[Opening THE RECORDS section]
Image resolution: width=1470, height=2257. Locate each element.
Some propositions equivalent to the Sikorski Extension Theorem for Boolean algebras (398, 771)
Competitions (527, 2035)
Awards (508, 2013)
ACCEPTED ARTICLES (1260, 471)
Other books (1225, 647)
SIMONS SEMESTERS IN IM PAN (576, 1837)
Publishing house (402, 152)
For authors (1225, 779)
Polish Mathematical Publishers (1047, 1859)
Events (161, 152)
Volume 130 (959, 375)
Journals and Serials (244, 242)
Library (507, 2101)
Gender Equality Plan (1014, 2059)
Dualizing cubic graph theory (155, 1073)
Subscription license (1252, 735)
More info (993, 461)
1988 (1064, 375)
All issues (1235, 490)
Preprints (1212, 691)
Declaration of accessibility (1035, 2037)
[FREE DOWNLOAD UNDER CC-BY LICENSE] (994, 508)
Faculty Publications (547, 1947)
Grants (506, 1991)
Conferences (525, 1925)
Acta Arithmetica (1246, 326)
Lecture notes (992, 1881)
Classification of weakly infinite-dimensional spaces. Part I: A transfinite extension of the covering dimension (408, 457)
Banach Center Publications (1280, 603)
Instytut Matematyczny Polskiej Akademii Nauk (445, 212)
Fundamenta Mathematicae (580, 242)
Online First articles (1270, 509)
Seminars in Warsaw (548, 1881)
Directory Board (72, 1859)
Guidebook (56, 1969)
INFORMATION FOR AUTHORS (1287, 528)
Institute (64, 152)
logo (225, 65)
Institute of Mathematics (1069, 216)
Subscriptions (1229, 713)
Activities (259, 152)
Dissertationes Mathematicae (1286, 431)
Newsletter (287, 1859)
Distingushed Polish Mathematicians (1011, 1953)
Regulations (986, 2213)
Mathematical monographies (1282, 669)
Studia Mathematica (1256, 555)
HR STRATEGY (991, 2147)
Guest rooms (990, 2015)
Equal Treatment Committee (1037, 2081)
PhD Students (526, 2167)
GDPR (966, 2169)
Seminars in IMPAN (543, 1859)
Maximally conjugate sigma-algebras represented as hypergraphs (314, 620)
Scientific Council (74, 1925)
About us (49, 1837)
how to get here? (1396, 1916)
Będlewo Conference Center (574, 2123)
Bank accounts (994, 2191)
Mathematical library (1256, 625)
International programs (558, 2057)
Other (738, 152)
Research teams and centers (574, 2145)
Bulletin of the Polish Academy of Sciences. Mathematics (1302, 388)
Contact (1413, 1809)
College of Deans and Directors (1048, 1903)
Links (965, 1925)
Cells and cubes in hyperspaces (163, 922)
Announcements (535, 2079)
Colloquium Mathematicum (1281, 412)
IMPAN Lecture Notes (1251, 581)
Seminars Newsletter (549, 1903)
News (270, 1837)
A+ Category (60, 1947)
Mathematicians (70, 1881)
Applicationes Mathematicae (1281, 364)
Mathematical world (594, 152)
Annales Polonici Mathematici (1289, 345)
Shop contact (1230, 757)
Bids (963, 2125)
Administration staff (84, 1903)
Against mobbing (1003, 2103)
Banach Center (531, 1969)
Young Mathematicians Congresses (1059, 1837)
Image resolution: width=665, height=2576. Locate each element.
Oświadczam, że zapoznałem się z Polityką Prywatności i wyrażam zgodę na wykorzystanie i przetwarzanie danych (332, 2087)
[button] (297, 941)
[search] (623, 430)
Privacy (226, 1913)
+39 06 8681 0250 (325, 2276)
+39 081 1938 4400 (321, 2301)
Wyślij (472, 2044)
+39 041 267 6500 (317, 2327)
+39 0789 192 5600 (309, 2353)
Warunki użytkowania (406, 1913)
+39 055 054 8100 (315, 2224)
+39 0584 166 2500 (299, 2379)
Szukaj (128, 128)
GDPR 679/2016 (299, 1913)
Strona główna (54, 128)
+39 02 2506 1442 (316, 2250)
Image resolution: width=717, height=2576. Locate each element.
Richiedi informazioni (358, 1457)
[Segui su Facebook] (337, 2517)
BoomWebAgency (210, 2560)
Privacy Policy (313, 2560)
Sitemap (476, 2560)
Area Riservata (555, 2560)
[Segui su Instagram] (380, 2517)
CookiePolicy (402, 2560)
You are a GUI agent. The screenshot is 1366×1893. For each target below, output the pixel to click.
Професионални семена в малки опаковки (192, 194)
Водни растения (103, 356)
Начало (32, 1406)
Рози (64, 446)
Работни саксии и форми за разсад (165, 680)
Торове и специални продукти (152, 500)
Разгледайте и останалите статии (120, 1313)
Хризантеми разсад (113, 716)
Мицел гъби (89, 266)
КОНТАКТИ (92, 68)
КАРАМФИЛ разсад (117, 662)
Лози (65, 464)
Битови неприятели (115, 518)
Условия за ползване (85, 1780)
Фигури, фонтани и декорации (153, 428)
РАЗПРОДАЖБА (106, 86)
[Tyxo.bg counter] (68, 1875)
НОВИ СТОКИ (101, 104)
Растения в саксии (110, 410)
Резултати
[Closing THE RECORDS section]
#### [EXERCISE DESCRIPTION]
Taking the material above, extract exactly and only the lines from the line with "Image resolution: width=665, height=2576." to the line with "Szukaj (128, 128)", inclusive of both.

#### [ANSWER FOR THIS EXERCISE]
Image resolution: width=665, height=2576. Locate each element.
Oświadczam, że zapoznałem się z Polityką Prywatności i wyrażam zgodę na wykorzystanie i przetwarzanie danych (332, 2087)
[button] (297, 941)
[search] (623, 430)
Privacy (226, 1913)
+39 06 8681 0250 (325, 2276)
+39 081 1938 4400 (321, 2301)
Wyślij (472, 2044)
+39 041 267 6500 (317, 2327)
+39 0789 192 5600 (309, 2353)
Warunki użytkowania (406, 1913)
+39 055 054 8100 (315, 2224)
+39 0584 166 2500 (299, 2379)
Szukaj (128, 128)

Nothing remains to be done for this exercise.